“Scarrafunera – poemetto lurido/iastemma cantata”: all’Arcas la piéce di Cristian Izzo

scarrafunera“E sta ggente, nzevata e strellazzera/cresce sempe, e mo’ so’ mille e triciento/ Nun è nu vico; è na scarrafunera.”

Da questa terzina, precisamente la quarta del sonetto “ ‘O funneco”, di Salvatore Di Giacomo, nasce la riflessione e la conseguente suggestione, alla base di “Scarrafunera”. Riflessione che poi, come è giusto che sia, prende una piega indipendente e s’allontana dalla volontà della fonte di descrivere una condizione di vita estrema, dovuta a condizioni sociali, economiche, igieniche disastrose e riflette piuttosto su un uso universale dell’essere umano, su una somiglianza naturale tra l’uomo e lo “scarrafone”, che non ha nulla a che vedere con i ben noti clichè riguardanti lo schifo, il ribrezzo provocati da questo antipatico essere vivente e più vicina a quanto detto da Joyce in “Dubliners”, o da Dickens in “Hard Times”.

L’essere umano, come lo scarrafone, non si percepisce come componente di una collettività, ma si concepisce come principio e fine di un Universo a sé stante ed in questo continuo affermarsi e prevaricarsi di “ego” ipertrofici, crea un movimento spastico, violento, convulso e continuo, simile a una danza tribale e pezzente, a metà tra un amplesso da stupro ed una battaglia corpo a corpo, pur restando sempre immobile, nello stesso punto: lo stesso movimento di una scarrafunera (nido di scarafaggi) in subbuglio.
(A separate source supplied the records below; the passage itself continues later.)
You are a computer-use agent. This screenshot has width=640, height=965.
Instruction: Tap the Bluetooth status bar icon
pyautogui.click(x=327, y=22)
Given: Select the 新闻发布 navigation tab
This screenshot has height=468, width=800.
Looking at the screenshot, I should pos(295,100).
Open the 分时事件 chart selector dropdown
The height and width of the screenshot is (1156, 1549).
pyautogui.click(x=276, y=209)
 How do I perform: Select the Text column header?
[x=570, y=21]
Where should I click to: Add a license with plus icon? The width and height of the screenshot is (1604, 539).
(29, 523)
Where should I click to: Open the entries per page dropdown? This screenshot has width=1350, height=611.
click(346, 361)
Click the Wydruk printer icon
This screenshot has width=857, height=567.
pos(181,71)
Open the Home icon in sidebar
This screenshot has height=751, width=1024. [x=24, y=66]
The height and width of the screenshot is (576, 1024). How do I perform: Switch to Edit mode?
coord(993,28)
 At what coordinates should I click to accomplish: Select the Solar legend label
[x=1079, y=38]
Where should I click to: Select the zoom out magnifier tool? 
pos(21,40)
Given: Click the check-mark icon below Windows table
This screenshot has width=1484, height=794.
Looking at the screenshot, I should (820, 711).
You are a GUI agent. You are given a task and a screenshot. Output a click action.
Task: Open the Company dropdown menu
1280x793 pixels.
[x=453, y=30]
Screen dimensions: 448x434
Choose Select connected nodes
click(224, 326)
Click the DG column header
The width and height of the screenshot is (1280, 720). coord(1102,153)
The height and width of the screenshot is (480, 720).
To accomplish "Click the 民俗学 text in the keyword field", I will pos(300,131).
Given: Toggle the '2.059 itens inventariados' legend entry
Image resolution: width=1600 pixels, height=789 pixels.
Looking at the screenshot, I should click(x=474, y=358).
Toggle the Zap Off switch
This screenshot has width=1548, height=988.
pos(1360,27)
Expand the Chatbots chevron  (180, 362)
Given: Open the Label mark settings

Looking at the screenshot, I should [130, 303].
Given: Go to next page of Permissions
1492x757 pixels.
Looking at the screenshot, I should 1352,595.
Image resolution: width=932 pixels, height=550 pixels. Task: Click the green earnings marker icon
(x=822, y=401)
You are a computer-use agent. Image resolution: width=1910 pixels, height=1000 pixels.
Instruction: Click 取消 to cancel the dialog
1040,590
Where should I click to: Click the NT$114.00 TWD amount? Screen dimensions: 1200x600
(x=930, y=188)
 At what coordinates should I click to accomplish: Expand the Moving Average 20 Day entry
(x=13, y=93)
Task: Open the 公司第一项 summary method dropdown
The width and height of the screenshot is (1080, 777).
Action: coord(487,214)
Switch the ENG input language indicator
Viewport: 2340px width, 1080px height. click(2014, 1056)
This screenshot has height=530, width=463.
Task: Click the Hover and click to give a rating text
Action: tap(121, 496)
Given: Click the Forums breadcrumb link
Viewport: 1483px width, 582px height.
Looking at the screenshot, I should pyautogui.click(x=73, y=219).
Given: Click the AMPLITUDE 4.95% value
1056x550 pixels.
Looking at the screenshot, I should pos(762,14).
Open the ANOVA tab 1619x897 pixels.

Attraverso gli scarafaggi, che si scavalcano, si calpestano, s’inculano sfregando la loro pancia, sul dorso di quello che sovrastano e si sorpassano sempre, all’infinito, ritrovandosi inevitabilmente al punto di partenza, mescolandosi di continuo, senza cambiare mai di posizione, si riflette sulla confusione tra il dimenarsi e l’avanzare, il muoversi ed il viaggiare: sull’improduttività di un continuo sgomitare, confuso con il superare. Una pesante immobilità, una irrisolutezza nevrotica, che sembra entrata nella quotidianità, di chi s’illude di conquistare il Mondo, rubando la mela del vicino, mentre lui non è in casa, perché occupato a rubare un’altra mela, ad un altro vicino: magari, proprio a lui.

 Cristian Izzo

TRAMA

Scarrafone, non ha nulla di straordinario. Non è superiore agli altri, non è migliore, né ha una coscienza maggiormente sviluppata, per una qualsiasi ragione. E’ uno dei 1300 scarafaggi, che abitano il suo buco, gettato al mondo in mezzo ad altri 200 disgraziati, che non lo riconoscono come fratello e che, come lui, non hanno mamma, poiché non la conobbero mai. Come gli altri scarafaggi, si dimena e dibatte dalla mattina alla sera, tutta la vita, mischiandosi e scavalcandosi continuamente con tutti gli altri, in maniera frenetica ed improduttiva, molto spesso accoppiandosi involontariamente, nel frenetico muoversi del suo nido, con altri scarrafoni e subendo, a sua volta, involontarie violenze da chi tenta di superarlo. Ma scarrafone, non ne può più! Non ha più voglia di fare quella fatica immane e non tollera gli altri scarafaggi: odia, con tutto sé stesso, quel buco. Fino a che una luce, probabilmente un mozzicone di sigaretta, penetrando nel buco comincia ad abbrustolire tutto e tutti: quella stessa luce, che è motivo di disperazione, gli consente di guardare per la prima volta e vedere con chiarezza il luogo ed il modo in cui ha vissuto per tutta la sua vita, insieme agli altri.